Yesterday, an article in The Star - showed this.

RHB Research Institute is valuing Crest Builder at RM1.18, based on 25% discount to the sum-of-parts value. It said on Thursday that Crest Builder will expand its exposure to the property development segment more significantly. 

The company was recently awarded the redevelopment project of the Dang Wangi LRT station and potentially the MRB's land at Jalan Ampang. Both projects could potentially give a gross development value RM2bil. “In the private sector, Crest Builder is the contractor for many well-known developers. Its current unbilled construction orderbook now stands at RM499mil. Management looks to replenish the orderbook by RM250mil by end 2012,” it said.

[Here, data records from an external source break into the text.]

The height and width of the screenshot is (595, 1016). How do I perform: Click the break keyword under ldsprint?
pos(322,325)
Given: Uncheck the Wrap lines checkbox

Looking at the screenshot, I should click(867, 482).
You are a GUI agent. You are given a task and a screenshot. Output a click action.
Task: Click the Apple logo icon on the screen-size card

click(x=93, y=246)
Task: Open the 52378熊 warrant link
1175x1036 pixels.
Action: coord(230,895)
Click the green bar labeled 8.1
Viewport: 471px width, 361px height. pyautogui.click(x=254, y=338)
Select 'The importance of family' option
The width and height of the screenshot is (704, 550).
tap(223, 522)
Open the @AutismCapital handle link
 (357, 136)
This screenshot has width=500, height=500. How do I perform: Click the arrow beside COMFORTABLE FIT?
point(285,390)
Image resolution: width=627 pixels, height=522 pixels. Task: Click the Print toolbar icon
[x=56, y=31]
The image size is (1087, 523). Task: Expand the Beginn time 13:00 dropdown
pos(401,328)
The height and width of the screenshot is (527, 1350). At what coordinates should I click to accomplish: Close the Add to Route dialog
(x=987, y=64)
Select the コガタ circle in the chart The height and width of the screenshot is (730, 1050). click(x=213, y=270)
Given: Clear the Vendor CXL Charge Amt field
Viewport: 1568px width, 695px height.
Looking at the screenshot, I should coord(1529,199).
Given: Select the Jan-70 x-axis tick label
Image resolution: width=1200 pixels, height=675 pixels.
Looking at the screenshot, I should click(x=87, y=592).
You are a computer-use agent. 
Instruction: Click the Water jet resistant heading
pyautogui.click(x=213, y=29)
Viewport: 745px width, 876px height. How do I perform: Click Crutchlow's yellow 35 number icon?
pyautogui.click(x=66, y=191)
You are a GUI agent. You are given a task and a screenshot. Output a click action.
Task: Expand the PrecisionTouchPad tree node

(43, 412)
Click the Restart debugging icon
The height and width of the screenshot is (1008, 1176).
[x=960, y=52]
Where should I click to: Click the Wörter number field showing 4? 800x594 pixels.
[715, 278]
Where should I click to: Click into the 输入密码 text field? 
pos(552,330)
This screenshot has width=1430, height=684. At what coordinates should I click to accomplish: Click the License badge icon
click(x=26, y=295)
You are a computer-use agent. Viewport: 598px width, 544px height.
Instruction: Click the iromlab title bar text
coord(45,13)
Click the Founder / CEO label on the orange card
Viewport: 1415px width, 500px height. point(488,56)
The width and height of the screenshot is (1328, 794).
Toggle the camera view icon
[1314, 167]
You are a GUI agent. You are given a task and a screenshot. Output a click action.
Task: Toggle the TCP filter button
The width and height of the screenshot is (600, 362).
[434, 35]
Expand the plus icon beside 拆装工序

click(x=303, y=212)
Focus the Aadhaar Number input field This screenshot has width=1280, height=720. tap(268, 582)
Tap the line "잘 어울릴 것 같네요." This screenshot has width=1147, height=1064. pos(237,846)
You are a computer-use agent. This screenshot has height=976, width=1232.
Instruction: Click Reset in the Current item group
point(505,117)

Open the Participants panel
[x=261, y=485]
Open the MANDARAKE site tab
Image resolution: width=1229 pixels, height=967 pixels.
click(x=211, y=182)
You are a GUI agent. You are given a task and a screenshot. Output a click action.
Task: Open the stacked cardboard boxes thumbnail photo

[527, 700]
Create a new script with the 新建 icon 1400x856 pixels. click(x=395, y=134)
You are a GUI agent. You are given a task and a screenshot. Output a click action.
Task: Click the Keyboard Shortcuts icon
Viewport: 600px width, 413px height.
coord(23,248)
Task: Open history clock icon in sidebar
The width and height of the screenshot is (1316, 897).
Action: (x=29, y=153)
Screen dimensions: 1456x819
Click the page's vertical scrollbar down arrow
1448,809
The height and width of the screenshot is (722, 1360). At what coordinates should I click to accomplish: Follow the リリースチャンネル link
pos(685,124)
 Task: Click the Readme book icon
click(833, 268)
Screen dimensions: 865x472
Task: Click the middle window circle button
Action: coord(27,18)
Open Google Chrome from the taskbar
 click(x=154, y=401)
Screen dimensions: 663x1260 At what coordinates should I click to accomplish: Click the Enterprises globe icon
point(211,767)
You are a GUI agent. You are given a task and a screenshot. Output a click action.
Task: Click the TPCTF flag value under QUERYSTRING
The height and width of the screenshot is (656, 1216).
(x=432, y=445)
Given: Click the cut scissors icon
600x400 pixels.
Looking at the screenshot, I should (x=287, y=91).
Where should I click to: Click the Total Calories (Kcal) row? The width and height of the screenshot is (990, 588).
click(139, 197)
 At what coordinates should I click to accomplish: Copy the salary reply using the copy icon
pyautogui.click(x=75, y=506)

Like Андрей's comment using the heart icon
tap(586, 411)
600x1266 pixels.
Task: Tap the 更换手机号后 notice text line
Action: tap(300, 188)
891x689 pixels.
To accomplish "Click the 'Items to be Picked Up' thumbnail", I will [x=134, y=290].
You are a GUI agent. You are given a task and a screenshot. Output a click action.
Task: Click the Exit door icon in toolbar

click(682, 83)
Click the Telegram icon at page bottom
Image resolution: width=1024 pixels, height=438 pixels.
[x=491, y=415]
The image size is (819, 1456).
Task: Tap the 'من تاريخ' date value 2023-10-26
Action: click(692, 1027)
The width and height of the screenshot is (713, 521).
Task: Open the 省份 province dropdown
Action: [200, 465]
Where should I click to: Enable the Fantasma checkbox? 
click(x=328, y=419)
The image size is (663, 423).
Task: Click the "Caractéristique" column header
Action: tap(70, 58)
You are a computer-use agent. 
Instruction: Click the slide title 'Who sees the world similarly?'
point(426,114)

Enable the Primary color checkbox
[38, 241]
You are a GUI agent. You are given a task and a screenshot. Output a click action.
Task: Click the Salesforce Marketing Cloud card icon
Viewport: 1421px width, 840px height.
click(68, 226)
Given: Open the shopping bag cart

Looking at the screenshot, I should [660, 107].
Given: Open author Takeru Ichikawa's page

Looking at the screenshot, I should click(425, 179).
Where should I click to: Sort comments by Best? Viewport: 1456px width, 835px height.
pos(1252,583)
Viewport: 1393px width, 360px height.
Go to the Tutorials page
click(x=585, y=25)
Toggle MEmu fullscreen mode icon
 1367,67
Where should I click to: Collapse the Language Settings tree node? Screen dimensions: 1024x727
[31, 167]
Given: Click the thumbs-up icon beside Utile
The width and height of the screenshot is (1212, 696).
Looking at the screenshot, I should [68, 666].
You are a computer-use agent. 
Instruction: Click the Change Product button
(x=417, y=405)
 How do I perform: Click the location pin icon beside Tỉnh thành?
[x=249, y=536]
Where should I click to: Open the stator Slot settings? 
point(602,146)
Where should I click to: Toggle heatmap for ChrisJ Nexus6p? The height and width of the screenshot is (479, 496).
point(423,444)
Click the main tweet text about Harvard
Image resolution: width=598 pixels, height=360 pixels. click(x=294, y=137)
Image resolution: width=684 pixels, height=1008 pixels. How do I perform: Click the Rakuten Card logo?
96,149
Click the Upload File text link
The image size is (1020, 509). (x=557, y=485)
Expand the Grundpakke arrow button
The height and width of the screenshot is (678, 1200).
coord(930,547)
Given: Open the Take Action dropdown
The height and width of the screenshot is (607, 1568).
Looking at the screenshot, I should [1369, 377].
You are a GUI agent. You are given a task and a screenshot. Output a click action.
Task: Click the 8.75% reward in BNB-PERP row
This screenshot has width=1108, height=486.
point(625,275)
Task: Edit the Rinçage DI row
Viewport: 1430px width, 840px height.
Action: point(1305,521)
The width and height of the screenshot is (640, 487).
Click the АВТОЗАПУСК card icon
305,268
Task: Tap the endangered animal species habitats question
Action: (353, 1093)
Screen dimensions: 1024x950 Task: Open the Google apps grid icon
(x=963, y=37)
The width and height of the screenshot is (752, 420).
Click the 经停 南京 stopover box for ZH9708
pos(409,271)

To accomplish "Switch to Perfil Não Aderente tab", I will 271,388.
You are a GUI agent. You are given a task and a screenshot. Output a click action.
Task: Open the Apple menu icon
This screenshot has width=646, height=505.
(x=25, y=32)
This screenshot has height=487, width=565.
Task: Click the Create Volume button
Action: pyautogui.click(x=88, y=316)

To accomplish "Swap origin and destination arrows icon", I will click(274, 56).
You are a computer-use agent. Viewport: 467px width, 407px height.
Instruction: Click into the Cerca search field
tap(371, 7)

Here are some excerpts from the research report. =)

"...The property segment. This is the segment that will become more exciting. Crest Builder’s exposure to the property development segment will increase more significantly, with the recent award of the redevelopment job for Dang Wangi LRT station. To recap, the land right was awarded in March 2012 to the JV company between Crest Builder and Detik Utuh (51:49), and Prasarana will get 21.1% share of GDV of RM1.04bn, which translates to RM220m...."

"...We value Crest Builder at RM1.18, based on 25% discount to SOP value. Our valuations have already factored in the enlarged share base arising from the 10% placement exercise. At the current price, this represents 13% upside to our fair value..."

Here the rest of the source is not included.